Es ist immer wieder erstaunlich, wen das öffentlich-rechtliche Fernsehen vor die Kamera bekommt, wenn es um Land und Leute geht. Eigene Mitarbeiter zum Beispiel, die als solche nicht ausgewiesen werden. Das war vor einiger Zeit beim Westdeutschen Rundfunk so, als eine junge Producerin sich im Supermarkt von der Aktion des Discounters Penny begeistert zeigte, aus vermeintlichen Umweltgründen die Preise anzuheben.

Der Beitrag lief in der „Tagesschau“ und brachte dem Sender jede Menge Kritik ein. „Kolleginnen oder Kollegen zu interviewen, ohne die Zugehörigkeit transparent zu machen, verstößt gegen unsere journalistischen Standards“, teilte der WDR daraufhin mit, beseitigte den Fehler und entschuldigte sich. Bis zum Hessischen Rundfunk hat sich das leider nicht herumgesprochen, wie man in den vergangenen Tagen sehen konnte.

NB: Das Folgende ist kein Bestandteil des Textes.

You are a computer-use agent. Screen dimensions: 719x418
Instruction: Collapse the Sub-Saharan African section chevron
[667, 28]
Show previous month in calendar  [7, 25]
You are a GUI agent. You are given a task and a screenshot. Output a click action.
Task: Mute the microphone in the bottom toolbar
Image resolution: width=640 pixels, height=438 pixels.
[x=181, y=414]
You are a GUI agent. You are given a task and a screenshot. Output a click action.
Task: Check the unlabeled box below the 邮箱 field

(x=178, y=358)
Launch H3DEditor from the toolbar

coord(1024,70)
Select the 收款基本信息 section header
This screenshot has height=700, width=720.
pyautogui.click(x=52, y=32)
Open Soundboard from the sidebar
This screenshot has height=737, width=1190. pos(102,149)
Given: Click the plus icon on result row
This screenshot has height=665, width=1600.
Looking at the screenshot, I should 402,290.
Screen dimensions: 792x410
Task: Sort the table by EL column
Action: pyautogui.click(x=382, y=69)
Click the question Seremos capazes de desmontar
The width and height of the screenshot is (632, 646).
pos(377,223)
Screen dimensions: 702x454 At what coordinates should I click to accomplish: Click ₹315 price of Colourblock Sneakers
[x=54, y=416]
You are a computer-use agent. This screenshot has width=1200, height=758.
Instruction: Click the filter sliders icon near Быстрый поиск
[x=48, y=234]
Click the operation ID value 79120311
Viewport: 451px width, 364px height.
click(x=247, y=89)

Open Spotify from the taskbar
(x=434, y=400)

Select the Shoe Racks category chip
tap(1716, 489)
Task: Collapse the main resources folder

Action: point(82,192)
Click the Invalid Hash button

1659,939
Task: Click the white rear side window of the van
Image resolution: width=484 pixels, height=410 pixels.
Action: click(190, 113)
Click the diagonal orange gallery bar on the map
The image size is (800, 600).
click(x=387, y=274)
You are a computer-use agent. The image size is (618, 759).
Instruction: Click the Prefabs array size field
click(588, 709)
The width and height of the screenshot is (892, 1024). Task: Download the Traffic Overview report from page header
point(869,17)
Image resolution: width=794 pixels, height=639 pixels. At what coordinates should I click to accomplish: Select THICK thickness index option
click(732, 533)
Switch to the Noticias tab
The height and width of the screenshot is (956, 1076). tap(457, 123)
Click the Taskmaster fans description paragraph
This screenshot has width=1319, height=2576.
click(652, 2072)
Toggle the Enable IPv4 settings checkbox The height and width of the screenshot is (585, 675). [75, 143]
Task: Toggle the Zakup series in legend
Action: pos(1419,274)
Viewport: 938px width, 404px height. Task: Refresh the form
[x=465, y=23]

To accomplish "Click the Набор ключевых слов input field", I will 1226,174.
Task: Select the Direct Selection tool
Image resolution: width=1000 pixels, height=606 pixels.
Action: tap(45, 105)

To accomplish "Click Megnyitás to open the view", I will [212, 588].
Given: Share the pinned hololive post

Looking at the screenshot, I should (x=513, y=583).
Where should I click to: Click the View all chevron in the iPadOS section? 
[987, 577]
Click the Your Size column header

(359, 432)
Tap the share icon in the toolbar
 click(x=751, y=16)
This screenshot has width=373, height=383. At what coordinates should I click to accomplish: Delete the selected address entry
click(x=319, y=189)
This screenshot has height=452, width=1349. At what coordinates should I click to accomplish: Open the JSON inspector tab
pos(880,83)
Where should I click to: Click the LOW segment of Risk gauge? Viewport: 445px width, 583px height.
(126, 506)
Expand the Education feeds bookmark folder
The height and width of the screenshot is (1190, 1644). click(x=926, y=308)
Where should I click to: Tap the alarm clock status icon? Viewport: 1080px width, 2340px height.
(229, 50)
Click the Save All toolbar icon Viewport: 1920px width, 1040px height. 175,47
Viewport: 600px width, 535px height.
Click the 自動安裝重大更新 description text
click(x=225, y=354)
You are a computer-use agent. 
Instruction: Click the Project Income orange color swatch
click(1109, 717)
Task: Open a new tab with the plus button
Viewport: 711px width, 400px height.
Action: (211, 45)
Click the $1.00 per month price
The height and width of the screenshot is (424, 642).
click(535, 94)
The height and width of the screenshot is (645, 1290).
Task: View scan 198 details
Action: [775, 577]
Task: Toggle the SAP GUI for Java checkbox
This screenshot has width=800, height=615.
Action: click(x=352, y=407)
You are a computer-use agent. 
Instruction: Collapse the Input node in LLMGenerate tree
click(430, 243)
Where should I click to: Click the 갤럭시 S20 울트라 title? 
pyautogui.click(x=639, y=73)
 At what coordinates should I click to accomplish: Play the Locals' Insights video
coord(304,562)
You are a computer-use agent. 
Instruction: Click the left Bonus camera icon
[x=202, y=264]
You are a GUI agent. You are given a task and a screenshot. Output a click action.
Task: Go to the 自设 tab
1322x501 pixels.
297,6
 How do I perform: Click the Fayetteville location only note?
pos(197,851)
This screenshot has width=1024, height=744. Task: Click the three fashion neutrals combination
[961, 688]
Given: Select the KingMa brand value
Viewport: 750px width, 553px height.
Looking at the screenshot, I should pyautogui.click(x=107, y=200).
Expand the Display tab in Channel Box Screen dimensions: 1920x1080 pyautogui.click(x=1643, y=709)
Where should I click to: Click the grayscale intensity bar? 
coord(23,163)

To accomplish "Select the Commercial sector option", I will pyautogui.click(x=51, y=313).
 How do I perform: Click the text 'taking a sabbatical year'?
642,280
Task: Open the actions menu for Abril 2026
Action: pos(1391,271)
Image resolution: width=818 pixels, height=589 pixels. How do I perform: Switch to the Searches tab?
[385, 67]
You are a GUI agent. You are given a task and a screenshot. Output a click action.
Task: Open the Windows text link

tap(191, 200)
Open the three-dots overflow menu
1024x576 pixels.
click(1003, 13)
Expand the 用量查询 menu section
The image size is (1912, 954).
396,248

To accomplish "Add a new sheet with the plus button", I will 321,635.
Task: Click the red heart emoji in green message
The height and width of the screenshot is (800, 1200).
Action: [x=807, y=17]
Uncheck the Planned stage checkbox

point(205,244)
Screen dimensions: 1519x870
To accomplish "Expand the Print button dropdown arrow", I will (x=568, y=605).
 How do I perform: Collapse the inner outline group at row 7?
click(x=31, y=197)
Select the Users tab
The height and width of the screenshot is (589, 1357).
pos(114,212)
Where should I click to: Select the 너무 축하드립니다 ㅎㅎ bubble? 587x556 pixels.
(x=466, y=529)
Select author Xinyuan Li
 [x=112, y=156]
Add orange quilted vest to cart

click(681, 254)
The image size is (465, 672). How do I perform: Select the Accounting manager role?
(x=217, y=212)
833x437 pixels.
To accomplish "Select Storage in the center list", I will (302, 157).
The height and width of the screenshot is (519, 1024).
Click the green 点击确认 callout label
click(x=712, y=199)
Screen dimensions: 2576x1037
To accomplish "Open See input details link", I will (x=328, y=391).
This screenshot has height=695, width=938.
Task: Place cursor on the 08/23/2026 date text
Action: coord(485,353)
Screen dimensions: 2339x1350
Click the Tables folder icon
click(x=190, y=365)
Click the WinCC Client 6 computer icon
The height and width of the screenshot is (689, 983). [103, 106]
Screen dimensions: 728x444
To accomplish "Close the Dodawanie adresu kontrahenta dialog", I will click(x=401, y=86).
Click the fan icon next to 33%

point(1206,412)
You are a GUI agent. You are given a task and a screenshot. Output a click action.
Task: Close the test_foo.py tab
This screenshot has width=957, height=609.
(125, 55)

Da interviewte die „Hessenschau“ eine Frau anlässlich der „Demo gegen rechts“ in Frankfurt. Hadija Haruna-Oelker gehöre der „Initiative Schwarze Menschen in Deutschland“ an, hieß es. Sie hielt eine Rede, und sie ließ sich vom HR interviewen. Dass sie freie Mitarbeiterin des Senders ist, und zwar nicht erst seit gestern, und mit publizistischer Wirkung, erfuhren die Zuschauer nicht. Auch hier musste dem Sender auf die Sprünge geholfen werden. Hadija Haruna-Oelker sei „auch als freie Mitarbeiterin für den Hessischen Rundfunk tätig“, teilte die „Hessenschau“ schließlich mit. „Das hätten wir im Beitrag kenntlich machen müssen. Wir bedauern den Fehler.“ Hadija Haruna-Oelker sei „selbst weder an der Erstellung noch an der Abnahme des Beitrags beteiligt“ gewesen.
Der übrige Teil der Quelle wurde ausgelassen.